The grumpiest and unhappiest developers I know are JavaScript developers (although granted this could just be because there are so many of them).
I have written a lot of JS in the last 4 years but have been writing code for around 16 years and I can say that this current period of React driven development has been the least fun I’ve had writing code.
I’m now scaling down the amount of frontend JavaScript I write and my enjoyment is going back up.
I find it strange that for dynamically typed languages (JS, Python) the argument "but C++ is so much worse" keeps coming back. C++ is a fundamentally orthogonal language.
The comparison to a modern mature language like C# would be much more appropriate.
I like TS, I like modern react, but most shops don't use modern react or TS, and if you're unlucky enough to have to write angular or worse, Extjs, I'd understand a career change.
Man, ExtJS was my jam back…almost a decade ago I really did have fun with it but more in a “how do I make it do what I want” problem solving way. At one point we had a PHP backend that would generate the Ext controls just how we wanted them by stringing a bunch of code into the JS packages because it was easier than writing/maintaining the JS itself. Don’t ask.
I always find these takes so radically different from my own experiences. We do use Typescript and maybe that’s the difference, but these days you’re either using JSDoc or Typescript if you’re working with JavaScript so it feels sort of disingenuous to not simply expect it’s what people mean when they say JavaScript. I’m sorry if it is not.
We use it for most things because it works for most things. It’s one of the best working experiences I’ve ever had in two decades of programming. It did take some team work to setup templating and various CI related “rules” to make sure everyone is working in a similar fashion, but that wasn’t too much of a hurdle to overcome. It turns out most developers are happy to just fork a template project and follow whatever guidelines your organisation has set itself upon, and being as accessible as JavaScript is it also means that you can fine tune the development processes exactly how you need them. For us that’s a rather fascist linter, it’s complete control of how you use APIs and a range of other internally build libraries that handle things that you could probably find on NPM but shouldn’t.

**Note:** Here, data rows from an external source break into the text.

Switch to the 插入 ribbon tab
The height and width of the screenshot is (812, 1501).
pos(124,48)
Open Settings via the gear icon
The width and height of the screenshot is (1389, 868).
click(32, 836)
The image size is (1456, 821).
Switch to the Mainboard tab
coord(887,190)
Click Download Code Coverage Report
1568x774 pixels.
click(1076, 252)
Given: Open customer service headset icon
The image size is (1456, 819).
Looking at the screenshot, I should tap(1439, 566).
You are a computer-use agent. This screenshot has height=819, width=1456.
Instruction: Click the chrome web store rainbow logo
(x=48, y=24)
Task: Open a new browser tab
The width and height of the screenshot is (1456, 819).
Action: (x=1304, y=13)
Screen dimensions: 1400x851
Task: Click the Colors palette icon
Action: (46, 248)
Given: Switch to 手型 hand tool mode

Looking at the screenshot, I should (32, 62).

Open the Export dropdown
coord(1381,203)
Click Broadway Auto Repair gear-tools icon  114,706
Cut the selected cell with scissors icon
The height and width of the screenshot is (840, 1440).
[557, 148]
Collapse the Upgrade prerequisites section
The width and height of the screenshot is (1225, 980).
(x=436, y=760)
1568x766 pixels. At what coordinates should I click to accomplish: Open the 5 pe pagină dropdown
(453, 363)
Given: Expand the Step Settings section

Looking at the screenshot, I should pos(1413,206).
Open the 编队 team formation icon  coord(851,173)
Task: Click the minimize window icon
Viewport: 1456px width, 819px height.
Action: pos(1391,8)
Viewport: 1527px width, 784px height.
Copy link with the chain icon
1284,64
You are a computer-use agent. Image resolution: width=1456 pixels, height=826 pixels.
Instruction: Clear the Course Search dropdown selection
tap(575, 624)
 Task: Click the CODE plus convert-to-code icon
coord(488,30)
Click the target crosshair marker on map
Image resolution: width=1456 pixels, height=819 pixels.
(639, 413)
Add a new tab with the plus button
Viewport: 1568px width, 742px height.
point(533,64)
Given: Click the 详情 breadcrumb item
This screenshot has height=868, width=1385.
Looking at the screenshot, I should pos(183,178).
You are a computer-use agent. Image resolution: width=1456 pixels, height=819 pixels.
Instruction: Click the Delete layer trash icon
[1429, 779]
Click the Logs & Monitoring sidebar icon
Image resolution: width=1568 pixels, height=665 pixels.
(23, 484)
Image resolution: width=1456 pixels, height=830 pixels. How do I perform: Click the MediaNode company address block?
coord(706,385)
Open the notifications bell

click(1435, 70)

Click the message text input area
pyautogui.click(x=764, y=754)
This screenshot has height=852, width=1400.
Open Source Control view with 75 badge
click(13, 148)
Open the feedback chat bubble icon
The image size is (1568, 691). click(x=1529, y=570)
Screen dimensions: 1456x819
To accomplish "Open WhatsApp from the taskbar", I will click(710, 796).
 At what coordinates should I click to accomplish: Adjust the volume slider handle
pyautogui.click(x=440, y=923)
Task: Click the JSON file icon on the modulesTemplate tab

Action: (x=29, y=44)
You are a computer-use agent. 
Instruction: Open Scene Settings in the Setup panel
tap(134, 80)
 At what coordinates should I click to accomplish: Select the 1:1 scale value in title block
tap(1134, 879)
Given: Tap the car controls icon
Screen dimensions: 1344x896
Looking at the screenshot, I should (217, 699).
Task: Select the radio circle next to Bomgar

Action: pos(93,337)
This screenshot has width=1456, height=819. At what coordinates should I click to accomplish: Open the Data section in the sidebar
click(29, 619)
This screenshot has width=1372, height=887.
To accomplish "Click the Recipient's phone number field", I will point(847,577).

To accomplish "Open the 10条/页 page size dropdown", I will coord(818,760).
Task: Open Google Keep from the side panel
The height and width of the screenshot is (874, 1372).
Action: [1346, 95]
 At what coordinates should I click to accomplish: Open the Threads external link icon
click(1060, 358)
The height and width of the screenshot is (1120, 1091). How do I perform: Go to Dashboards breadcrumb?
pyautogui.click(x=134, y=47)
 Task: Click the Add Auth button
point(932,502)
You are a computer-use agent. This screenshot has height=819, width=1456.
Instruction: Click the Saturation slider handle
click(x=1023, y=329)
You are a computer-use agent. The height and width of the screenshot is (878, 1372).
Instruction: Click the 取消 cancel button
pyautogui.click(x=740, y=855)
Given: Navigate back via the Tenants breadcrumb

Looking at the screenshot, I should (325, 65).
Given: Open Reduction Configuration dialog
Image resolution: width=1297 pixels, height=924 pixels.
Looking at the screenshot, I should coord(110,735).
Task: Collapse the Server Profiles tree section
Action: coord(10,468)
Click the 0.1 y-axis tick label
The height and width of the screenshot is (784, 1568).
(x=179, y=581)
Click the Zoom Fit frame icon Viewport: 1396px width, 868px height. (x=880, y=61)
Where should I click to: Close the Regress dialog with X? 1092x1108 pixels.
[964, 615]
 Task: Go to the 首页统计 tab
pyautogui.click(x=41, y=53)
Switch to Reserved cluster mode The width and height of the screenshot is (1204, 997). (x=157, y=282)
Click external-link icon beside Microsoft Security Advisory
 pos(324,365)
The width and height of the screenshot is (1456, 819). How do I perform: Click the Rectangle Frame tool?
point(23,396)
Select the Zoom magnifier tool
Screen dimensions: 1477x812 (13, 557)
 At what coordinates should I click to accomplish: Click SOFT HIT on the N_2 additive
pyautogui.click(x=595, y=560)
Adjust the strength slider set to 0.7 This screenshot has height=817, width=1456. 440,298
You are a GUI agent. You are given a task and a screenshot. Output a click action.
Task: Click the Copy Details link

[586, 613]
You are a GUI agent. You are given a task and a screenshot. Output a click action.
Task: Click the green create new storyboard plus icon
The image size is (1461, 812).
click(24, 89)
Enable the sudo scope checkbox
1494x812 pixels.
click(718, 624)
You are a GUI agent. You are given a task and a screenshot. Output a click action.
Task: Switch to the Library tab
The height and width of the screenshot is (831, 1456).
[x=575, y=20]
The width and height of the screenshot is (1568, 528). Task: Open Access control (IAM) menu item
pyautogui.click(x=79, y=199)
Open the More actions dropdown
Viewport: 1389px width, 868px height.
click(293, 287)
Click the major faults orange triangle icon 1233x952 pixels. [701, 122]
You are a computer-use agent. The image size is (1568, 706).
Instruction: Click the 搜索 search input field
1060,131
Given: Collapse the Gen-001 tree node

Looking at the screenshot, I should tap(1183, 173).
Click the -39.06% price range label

The benefits is that everything works everywhere and that every developer can work together rather easily because everyone is using the same tools and writing code the same way. We use OData as an example, and because every OData client in Typescript is sort of terrible we build our own. Now it’s simply part of our API package and it allows developers to easily consume OData APIs without thinking about the inner workings because that’s done by the platforms team. I know you can do these things in every language, but in my experience it’s not something you do in C# or Java because the standard library is “good enough” and the standard “rules” for how you write those languages are in a similar boat where you probably won’t take too much control. Which is how you end up with very mixed code bases, or at least that’s what happened in every place that I worked. The freedom and the ease of which the JavaScript environment lets you take control is such a joy and a benefit that I really don’t get the hate it faces.
That being said. It’s a obviously a terrible language and I absolutely hope html and browsers will eventually get to a point where we can just write everything in (whatever language you like) + html. But it’s not like it’s a joy to write web frontends in any server side rendering that I know of. I’d much rather work with react than any other front end tech that I’ve ever worked with in the past. But I do simultaneously hope for better days.
Powershell for AD work. Java, C#, PHP for general purpose programming (it’s been 10 years since I used Java though). Python (I actually like that) for a lot of different things. C and C++ for embedded and high performance tasks for solar plant data, with a few projects in Rust before we decided to just keep on trucking. I’ve done a few projects in golang, love it but it has no adoption in my part of the world.
But for the things that I prefer Typescript for its mainly fair to compare it to C#, PHP and Python. Java was a terrible experience, but we’re talking back in the JSP and beans days and I’m pretty sure that’s not a fair comparison.
I don’t mind Python, but as you can imagine it has many of the same issues JavaScript does and you’re likely still going to be writing JavaScript so it’s sort of… well. I also don’t mind C for web, but what I’ve worked with it for has been so radically different from that. And C has the disadvantage of being something you can’t expect a lot of “generalist” web developers to do on the fly. So it could be very hard to hire for.
I have written a lot of JS in the last 4 years but have been writing code for around 16 years and I can say that this current period of React driven development has been the least fun I’ve had writing code.
I’m now scaling down the amount of frontend JavaScript I write and my enjoyment is going back up.